Sightline Climate’s CTVC newsletter says the other two major turbine manufacturers, Siemens Energy and Mitsubishi Power, are in the same position as GE Vernova. Even though they’re “overwhelmed with orders,” CTVC writes, the Big Three “are wary of betting big and getting burned” after going through a previous gas turbine market crash that forced Siemens to lay off 7,000 and GE to restructure its business nearly a decade ago.
Gas peaker plants struggle to compete against batteries
In February, Rich Voorberg, president of Siemens Energy North America, told a conference audience that “gas turbines were dead in 2022,” Power Engineering reports. Now, “frankly, we can’t make enough gas turbines to support this market.”
But even so, “the lead times even for small turbines are increasing,” said Aad den Elzen, vice president of power generation and strategic growth at Solar Turbines, the world’s biggest manufacturer of industrial gas turbines. “Basically, we are all depending on the same supply chain,” den Elzen said. “The same suppliers are pushed for more by the power generation and the aerospace industries, but all of us are spending a lot of time and energy to understand the full supply chain until every last bottleneck is opened.”
Those bottlenecks have already spelled the end of two gas peaker plants, the 930-megawatt Perseus project and the 483-megawatt Spenser facility, that French multinational electric utility Engie wanted to build in Texas, Latitude Media reports. “The reality of the situation is that it takes a long time to build gas,” energy podcaster and newsletter publisher Doug Lewin told Latitude. “And the costs are spiralling upwards . . . not just like in line with even high inflation,” but driven in part by a shortage of transformers and delays connecting new projects to the grid.

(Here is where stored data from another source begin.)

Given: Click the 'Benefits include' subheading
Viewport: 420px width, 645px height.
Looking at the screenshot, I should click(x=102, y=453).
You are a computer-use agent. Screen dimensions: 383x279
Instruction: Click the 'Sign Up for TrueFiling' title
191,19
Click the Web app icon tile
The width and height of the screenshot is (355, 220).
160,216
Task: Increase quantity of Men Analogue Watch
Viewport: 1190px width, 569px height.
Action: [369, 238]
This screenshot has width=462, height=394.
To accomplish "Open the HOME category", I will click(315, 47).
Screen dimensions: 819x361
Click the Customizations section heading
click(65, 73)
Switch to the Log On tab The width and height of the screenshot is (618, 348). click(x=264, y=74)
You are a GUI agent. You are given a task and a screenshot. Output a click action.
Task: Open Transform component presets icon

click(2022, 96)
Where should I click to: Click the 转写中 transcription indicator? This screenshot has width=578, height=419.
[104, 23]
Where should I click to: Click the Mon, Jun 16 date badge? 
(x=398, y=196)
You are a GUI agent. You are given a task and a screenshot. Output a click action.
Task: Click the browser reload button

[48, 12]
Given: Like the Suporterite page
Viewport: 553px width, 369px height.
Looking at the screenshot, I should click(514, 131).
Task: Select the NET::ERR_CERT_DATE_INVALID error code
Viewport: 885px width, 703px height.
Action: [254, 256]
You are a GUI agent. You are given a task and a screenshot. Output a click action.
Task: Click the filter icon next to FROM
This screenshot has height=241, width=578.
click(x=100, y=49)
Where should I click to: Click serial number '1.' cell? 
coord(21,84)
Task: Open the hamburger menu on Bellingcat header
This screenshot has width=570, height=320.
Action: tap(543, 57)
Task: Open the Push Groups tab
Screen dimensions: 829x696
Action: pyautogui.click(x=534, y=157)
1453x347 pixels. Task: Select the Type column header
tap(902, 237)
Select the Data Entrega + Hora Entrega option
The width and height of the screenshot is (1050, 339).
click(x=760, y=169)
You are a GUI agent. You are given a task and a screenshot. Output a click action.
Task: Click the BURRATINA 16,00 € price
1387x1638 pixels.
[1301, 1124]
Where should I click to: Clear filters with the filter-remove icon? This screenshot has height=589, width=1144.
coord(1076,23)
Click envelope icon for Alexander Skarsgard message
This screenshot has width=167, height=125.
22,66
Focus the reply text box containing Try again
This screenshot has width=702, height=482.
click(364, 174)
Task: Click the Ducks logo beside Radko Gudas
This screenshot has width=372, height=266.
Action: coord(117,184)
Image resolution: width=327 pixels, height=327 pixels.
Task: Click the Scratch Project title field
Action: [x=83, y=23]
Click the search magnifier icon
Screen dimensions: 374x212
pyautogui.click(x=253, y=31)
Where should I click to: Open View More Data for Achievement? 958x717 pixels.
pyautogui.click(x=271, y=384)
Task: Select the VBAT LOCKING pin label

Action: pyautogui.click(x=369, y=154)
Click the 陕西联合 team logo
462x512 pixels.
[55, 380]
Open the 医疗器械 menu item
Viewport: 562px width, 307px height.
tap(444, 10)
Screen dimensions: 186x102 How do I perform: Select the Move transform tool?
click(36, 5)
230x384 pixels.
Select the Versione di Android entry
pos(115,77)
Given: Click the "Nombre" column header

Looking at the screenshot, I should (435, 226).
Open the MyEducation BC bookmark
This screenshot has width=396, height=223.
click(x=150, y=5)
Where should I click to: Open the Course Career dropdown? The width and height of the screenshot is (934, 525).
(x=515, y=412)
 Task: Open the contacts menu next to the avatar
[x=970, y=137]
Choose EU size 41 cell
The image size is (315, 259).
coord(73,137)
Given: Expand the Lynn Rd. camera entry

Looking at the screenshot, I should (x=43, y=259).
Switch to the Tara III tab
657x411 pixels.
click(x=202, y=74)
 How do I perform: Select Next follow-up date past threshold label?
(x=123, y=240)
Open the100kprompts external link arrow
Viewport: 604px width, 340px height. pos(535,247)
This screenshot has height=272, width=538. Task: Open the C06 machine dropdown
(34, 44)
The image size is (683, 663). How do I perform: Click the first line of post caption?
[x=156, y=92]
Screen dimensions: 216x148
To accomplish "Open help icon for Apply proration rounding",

“Prices and procurement times for essential components like power transformers and cables have almost doubled in four years,” the International Energy Agency (IEA) agreed in mid-March, even as “the world moves toward a new Age of Electricity, with global power consumption set to increase strongly in the years ahead.” The IEA said its survey of industry leaders “found that procurement now takes two to three years for cables and up to four years for large power transformers – twice as long as in 2021. Specialized components face even longer delays.”
And meanwhile, “no matter how much the policymakers may wish it weren’t so, gas peakers are struggling to compete against batteries,” Latitude writes. “They basically serve the same market, and batteries are better,” Lewin explained. “Usually markets speak pretty loudly, and the market is speaking very loudly that batteries are not only quick to deploy, but serve the need better.”
Brisbane, Australia-based Quinbrook Infrastructure Partners, with more than US$30 billion in renewable-energy projects around the world, is reaching a similar conclusion, identifying solar and batteries as the new “baseload” for utilities and the “engine room of the energy transition,” RenewEconomy writes.
The prospect of a “death spiral” for local gas networks is raising pressure to protect consumers from the cost and risk of stranded assets, RenewEconomy reports, just as New York State utilities weigh whether to spend billions of dollars to replace aging gas infrastructure when electrification is cheaper for homeowners, New York Focus writes.